While extending Medicaid to an additional 3% of Americans, the Affordable Care Act (ACA) will create significant gaps in care for the average taxpayer, not only in coverage but in the availability of provider services as well. This new environment creates an opportunity for pharmacists to deliver provider services that benefit average taxpayers and their payers. This system will be more efficient and save money for patients (exempted elites not included). But this opportunity won’t just happen.
Provider status will enable pharmacists to give basic care for UTIs, headaches, simple rashes, etc. While providing accessible care at a much lower cost, pharmacists can manage and treat minor problems and triage the more complicated issues to primary care physicians or acute-care facilities. This role of providing triage to patients is as old as the profession of pharmacy.
Under the ACA, there is growing realization that treatment options and costs must be limited or capped.
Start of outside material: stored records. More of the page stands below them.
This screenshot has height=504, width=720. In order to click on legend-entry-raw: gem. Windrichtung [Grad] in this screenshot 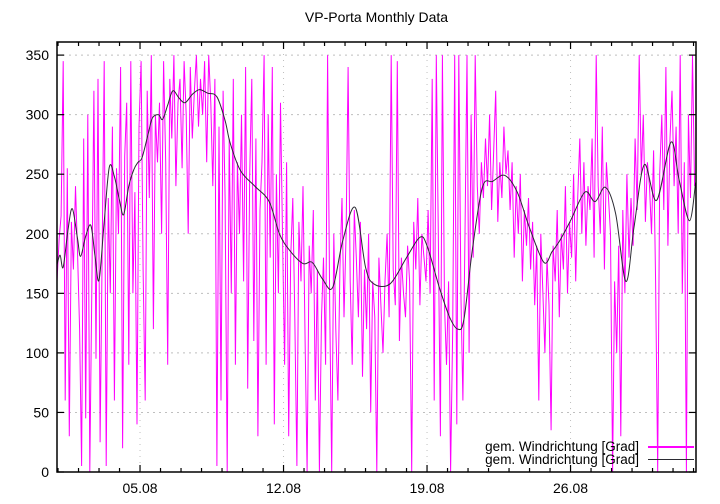, I will do `click(590, 446)`.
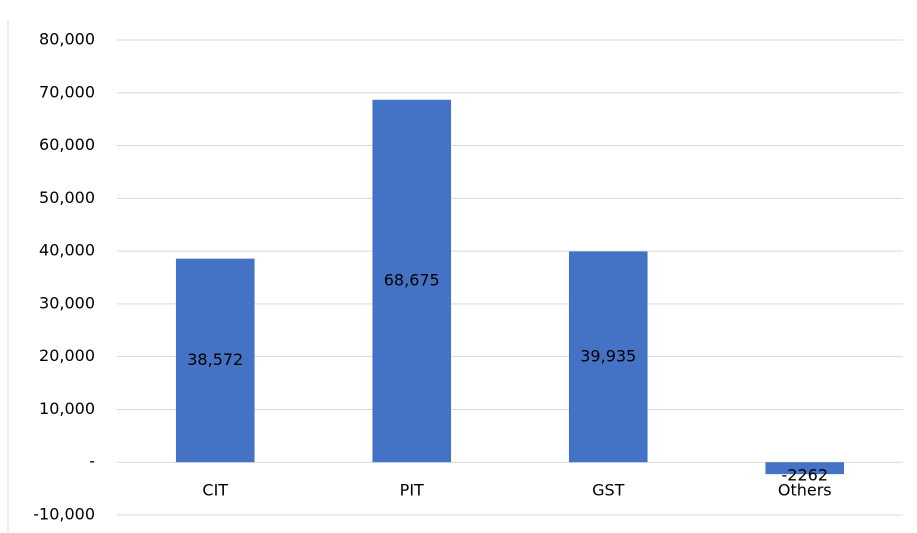  Describe the element at coordinates (805, 490) in the screenshot. I see `x-tick-label: Others` at that location.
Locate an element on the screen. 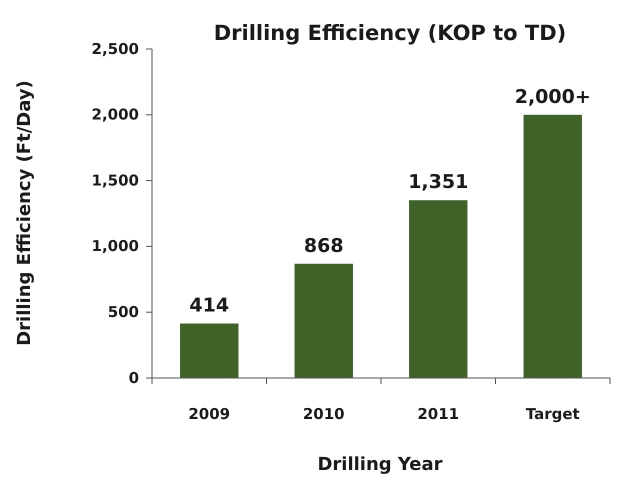 The height and width of the screenshot is (482, 623). data-label: 1,351 is located at coordinates (438, 182).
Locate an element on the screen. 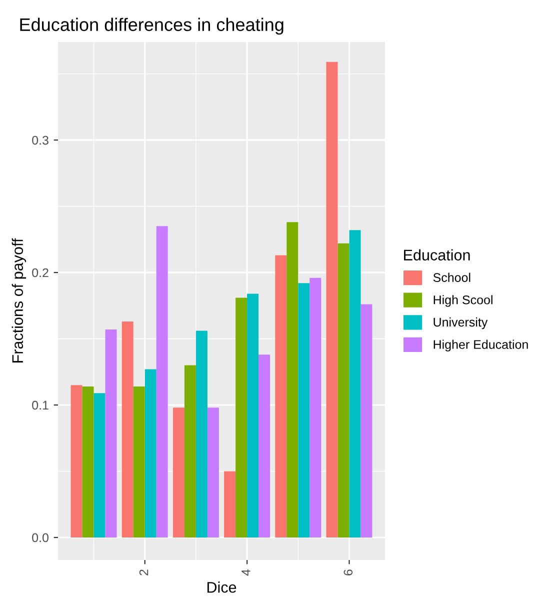 Image resolution: width=550 pixels, height=601 pixels. legend-label: Higher Education is located at coordinates (481, 346).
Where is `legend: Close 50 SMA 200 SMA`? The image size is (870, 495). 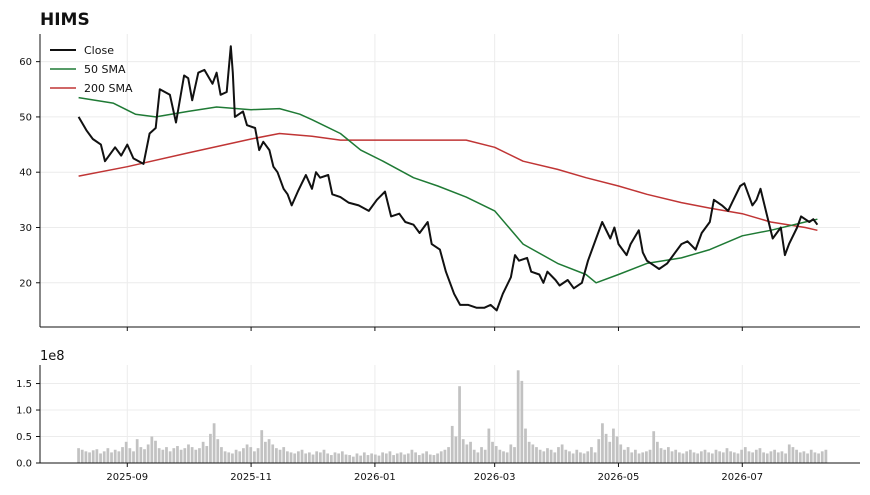 legend: Close 50 SMA 200 SMA is located at coordinates (92, 70).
The only way to do that without injuring patients is to have pharmacists perform medication therapy management (MTM) and consult patients on their options and the benefits of managing their medications, while ensuring compliance with their clinical goals.
By virtue of their profession and training, pharmacists are thoroughly prepared to help patients. To do so, they must have provider status.
The pharmacist's POV
The problems of polypharmacy have been discussed extensively in textbooks and articles. From the point of view of a corporate manager, however, a pharmacist’s efforts to limit a patient’s obsession with taking just one more medication should result in discipline or dismissal of the pharmacist.
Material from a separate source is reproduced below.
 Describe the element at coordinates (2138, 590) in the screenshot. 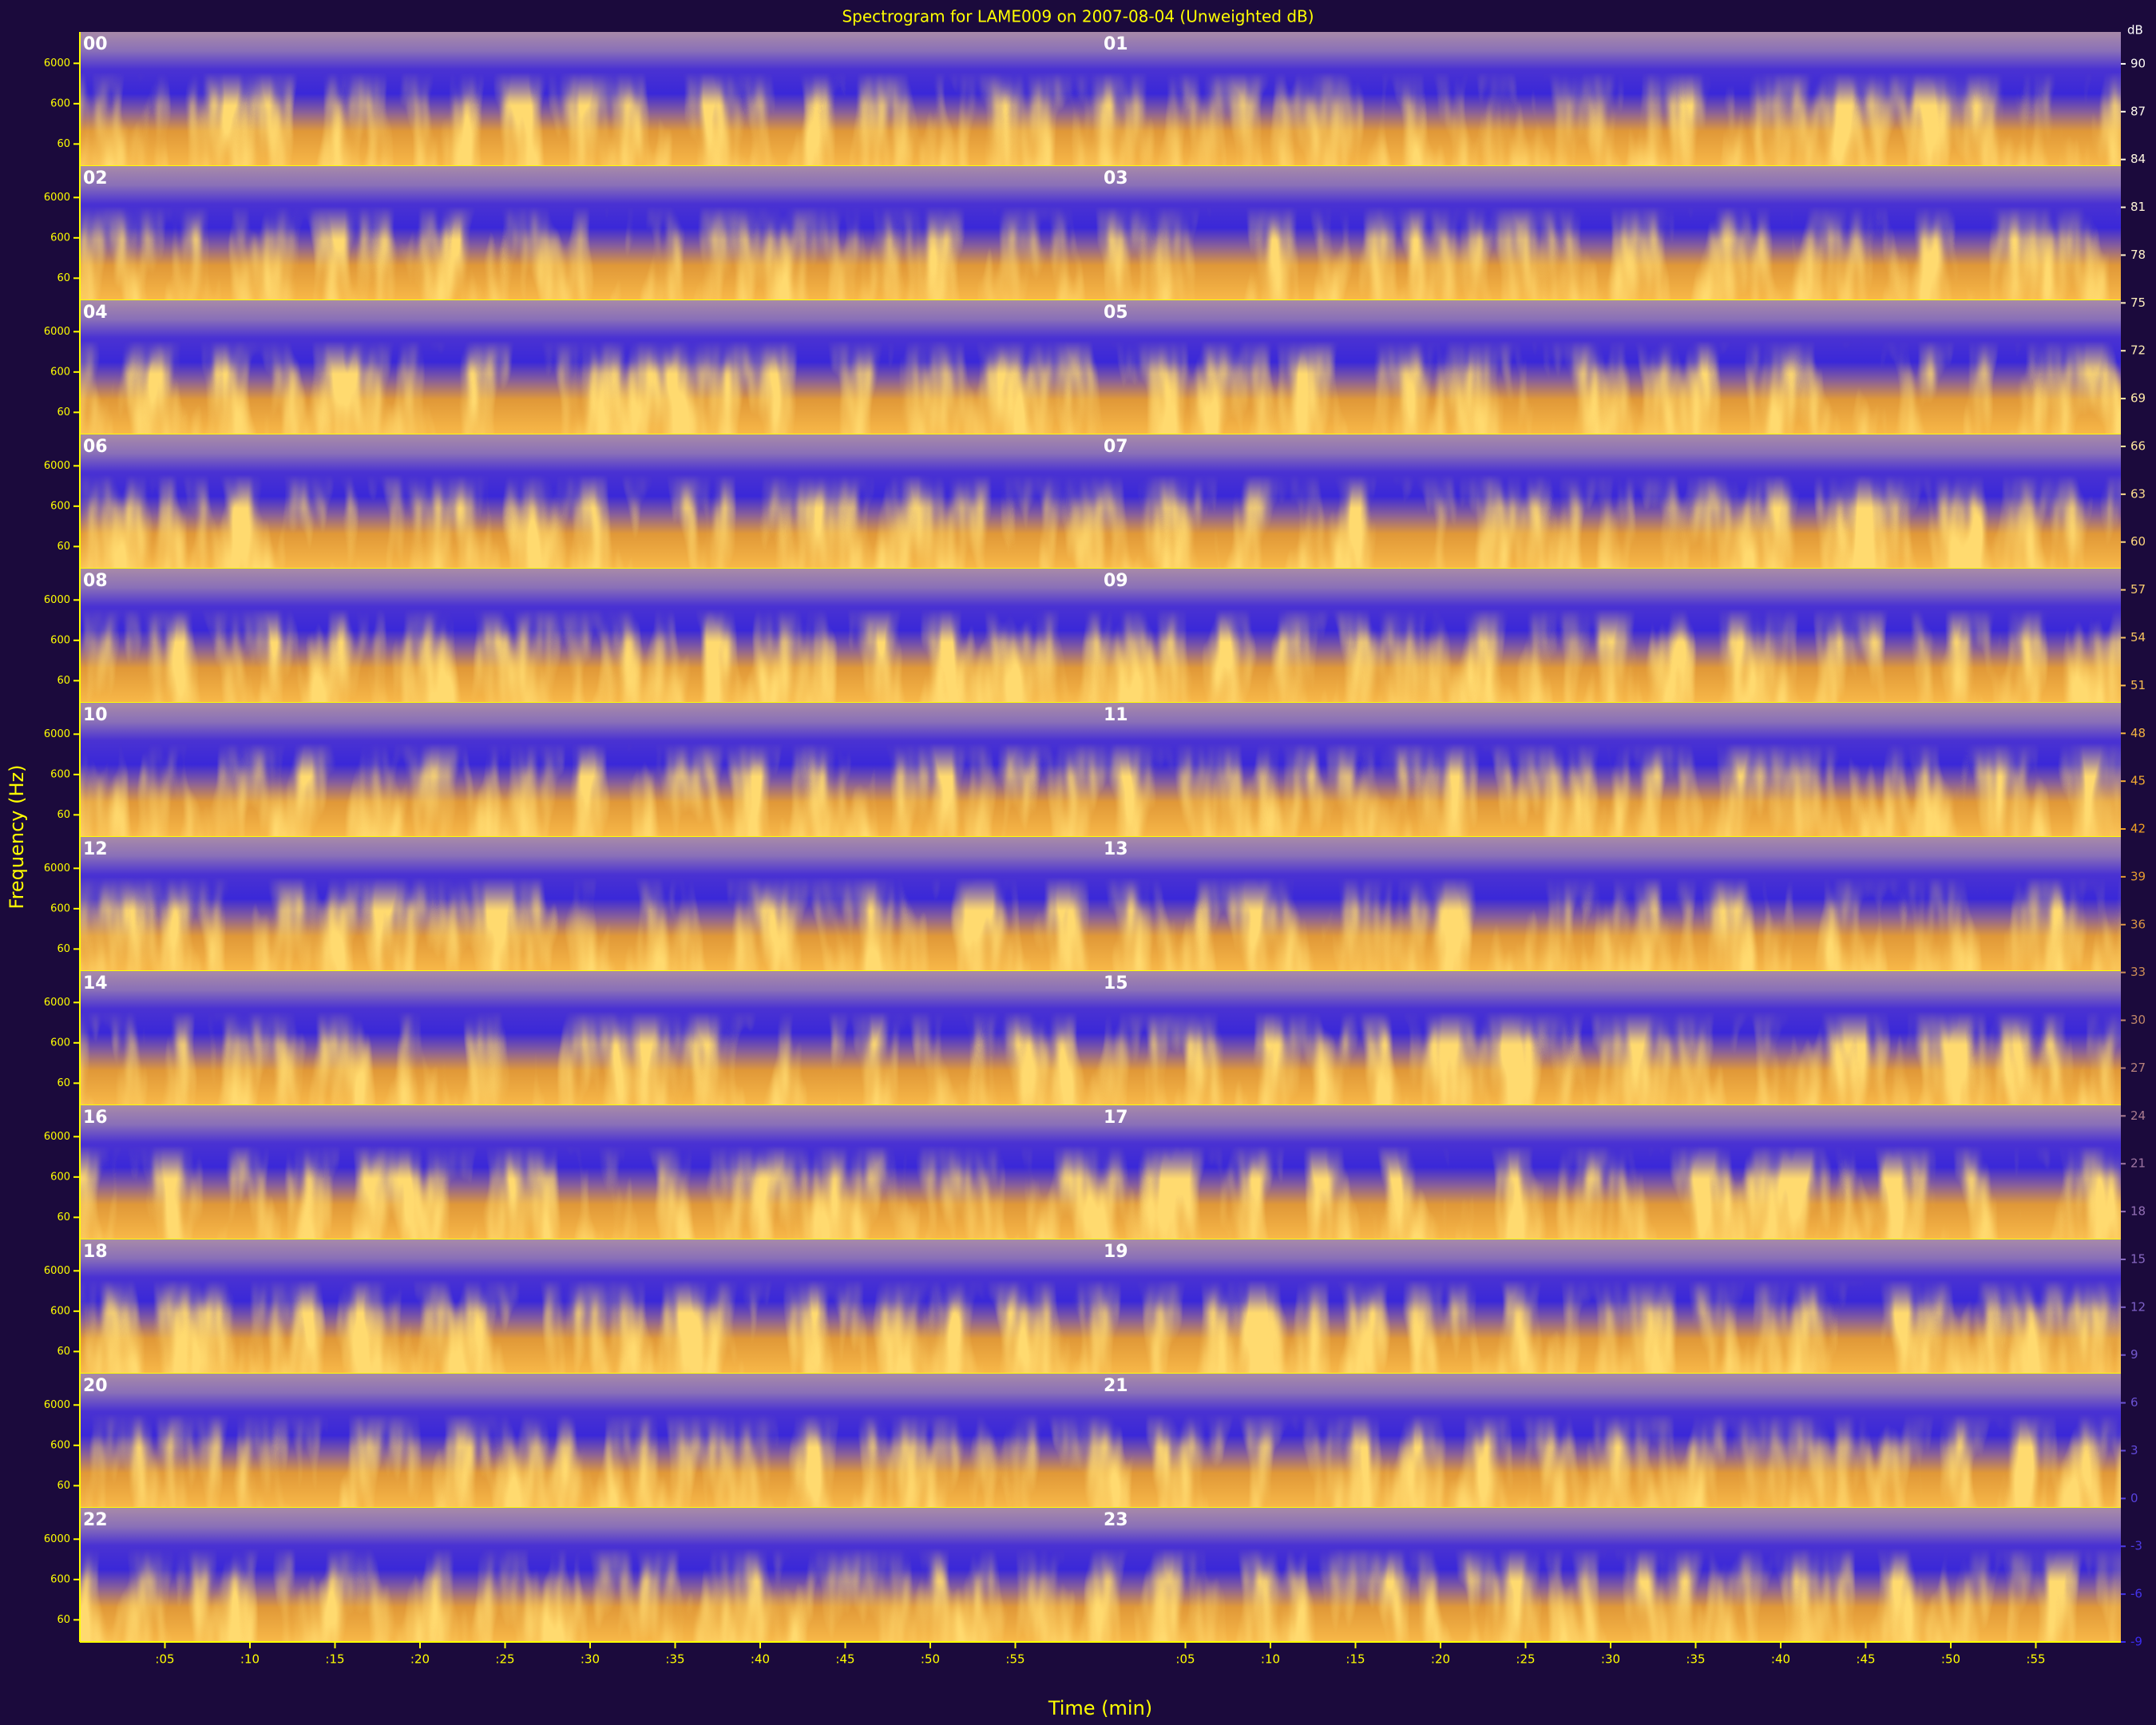

I see `colorbar-tick-label: 57` at that location.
When success is measured by quarterly increases in dollar volume, polypharmacy, overutilization, and even addiction are rarely viewed as problems. In fact, all such negative behavior by or “on behalf” of patients has been routinely encouraged. The corporate paradigm encourages dispensing in larger quantities and labels the polypharmacy patient a VIP.
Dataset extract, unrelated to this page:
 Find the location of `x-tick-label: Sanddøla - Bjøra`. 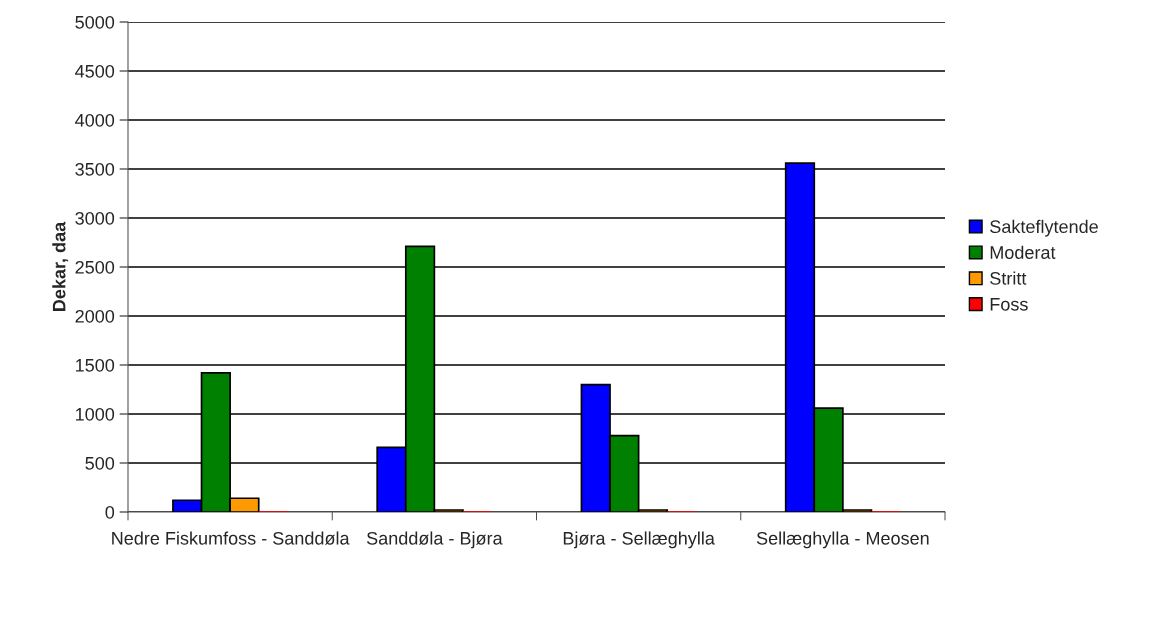

x-tick-label: Sanddøla - Bjøra is located at coordinates (434, 540).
MTM signifies a return to a traditional approach to pharmacy services. When patients were paying for their prescriptions, pharmacists routinely reviewed issues of care with each patient in an attempt to streamline therapy and reduce costs. The advent of third-party payers changed the relationship, and patients began to view themselves as beneficiaries and not as consumers.
Other providers did it
Years ago, most pharmacists were self-employed, and their incomes were similar to those of certified registered nurse anesthetists (CRNAs). Today, pharmacists are mostly employees, and their salaries are significantly below the incomes of CRNAs, many of whom are still self-employed.
More than 20 years ago, there was a battle to grant CRNAs provider status. For years they had been reimbursed as employees of MD anesthesiologists, who took the entire fee and then paid the CRNAs as employees with a production clause in their employment contracts.
Eventually, the CRNAs decided to band together and hire lawyers to seek “provider status” with major carriers, Medicaid, and Medicare. These goals were reached, in most instances, when we pursued this status on a state-by-state basis. (I was a lawyer hired to represent several groups of CRNAs.)
It didn’t just happen. It required an investment and some expense, but the results were well worth the effort.